◆ **Exercise goal**
Would you please write out each entry that follows, exactly as written?

***** Source material *****

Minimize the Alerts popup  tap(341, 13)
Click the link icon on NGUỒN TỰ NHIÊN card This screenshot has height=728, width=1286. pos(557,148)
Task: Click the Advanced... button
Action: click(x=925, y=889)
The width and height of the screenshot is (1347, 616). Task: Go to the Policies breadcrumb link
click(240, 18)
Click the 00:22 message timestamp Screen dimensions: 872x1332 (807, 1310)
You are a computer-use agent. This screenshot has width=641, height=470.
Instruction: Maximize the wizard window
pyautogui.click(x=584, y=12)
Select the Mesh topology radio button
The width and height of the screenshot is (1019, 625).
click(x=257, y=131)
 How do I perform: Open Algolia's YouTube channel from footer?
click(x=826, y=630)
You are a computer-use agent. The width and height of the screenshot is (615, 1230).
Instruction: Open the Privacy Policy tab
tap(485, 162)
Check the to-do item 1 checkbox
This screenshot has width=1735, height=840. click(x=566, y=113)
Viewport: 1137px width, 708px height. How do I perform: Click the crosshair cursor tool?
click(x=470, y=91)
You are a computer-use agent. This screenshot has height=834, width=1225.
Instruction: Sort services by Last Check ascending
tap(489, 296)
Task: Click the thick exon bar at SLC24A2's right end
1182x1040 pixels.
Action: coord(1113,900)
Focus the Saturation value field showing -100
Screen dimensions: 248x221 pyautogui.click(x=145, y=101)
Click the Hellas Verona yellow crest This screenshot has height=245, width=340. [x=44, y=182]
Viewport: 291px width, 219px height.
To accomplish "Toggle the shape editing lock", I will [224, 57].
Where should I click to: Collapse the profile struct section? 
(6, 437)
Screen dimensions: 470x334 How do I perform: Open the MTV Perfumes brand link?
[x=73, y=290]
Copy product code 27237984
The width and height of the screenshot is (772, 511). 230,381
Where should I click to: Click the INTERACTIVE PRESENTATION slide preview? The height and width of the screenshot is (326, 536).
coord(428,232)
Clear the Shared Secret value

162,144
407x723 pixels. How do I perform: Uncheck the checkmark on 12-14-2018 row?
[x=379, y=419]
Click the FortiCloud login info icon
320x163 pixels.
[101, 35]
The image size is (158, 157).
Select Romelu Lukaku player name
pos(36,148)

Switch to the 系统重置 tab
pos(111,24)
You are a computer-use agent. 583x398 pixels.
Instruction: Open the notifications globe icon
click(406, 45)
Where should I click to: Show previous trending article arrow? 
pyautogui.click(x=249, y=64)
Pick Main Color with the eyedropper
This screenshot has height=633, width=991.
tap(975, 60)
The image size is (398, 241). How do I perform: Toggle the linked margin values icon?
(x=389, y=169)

*****

◆ **Answer to the exercise**
Minimize the Alerts popup  tap(341, 13)
Click the link icon on NGUỒN TỰ NHIÊN card This screenshot has height=728, width=1286. pos(557,148)
Task: Click the Advanced... button
Action: click(x=925, y=889)
The width and height of the screenshot is (1347, 616). Task: Go to the Policies breadcrumb link
click(240, 18)
Click the 00:22 message timestamp Screen dimensions: 872x1332 (807, 1310)
You are a computer-use agent. This screenshot has width=641, height=470.
Instruction: Maximize the wizard window
pyautogui.click(x=584, y=12)
Select the Mesh topology radio button
The width and height of the screenshot is (1019, 625).
click(x=257, y=131)
 How do I perform: Open Algolia's YouTube channel from footer?
click(x=826, y=630)
You are a computer-use agent. The width and height of the screenshot is (615, 1230).
Instruction: Open the Privacy Policy tab
tap(485, 162)
Check the to-do item 1 checkbox
This screenshot has width=1735, height=840. click(x=566, y=113)
Viewport: 1137px width, 708px height. How do I perform: Click the crosshair cursor tool?
click(x=470, y=91)
You are a computer-use agent. This screenshot has height=834, width=1225.
Instruction: Sort services by Last Check ascending
tap(489, 296)
Task: Click the thick exon bar at SLC24A2's right end
1182x1040 pixels.
Action: coord(1113,900)
Focus the Saturation value field showing -100
Screen dimensions: 248x221 pyautogui.click(x=145, y=101)
Click the Hellas Verona yellow crest This screenshot has height=245, width=340. [x=44, y=182]
Viewport: 291px width, 219px height.
To accomplish "Toggle the shape editing lock", I will [224, 57].
Where should I click to: Collapse the profile struct section? 
(6, 437)
Screen dimensions: 470x334 How do I perform: Open the MTV Perfumes brand link?
[x=73, y=290]
Copy product code 27237984
The width and height of the screenshot is (772, 511). 230,381
Where should I click to: Click the INTERACTIVE PRESENTATION slide preview? The height and width of the screenshot is (326, 536).
coord(428,232)
Clear the Shared Secret value

162,144
407x723 pixels. How do I perform: Uncheck the checkmark on 12-14-2018 row?
[x=379, y=419]
Click the FortiCloud login info icon
320x163 pixels.
[101, 35]
The image size is (158, 157).
Select Romelu Lukaku player name
pos(36,148)

Switch to the 系统重置 tab
pos(111,24)
You are a computer-use agent. 583x398 pixels.
Instruction: Open the notifications globe icon
click(406, 45)
Where should I click to: Show previous trending article arrow? 
pyautogui.click(x=249, y=64)
Pick Main Color with the eyedropper
This screenshot has height=633, width=991.
tap(975, 60)
The image size is (398, 241). How do I perform: Toggle the linked margin values icon?
(x=389, y=169)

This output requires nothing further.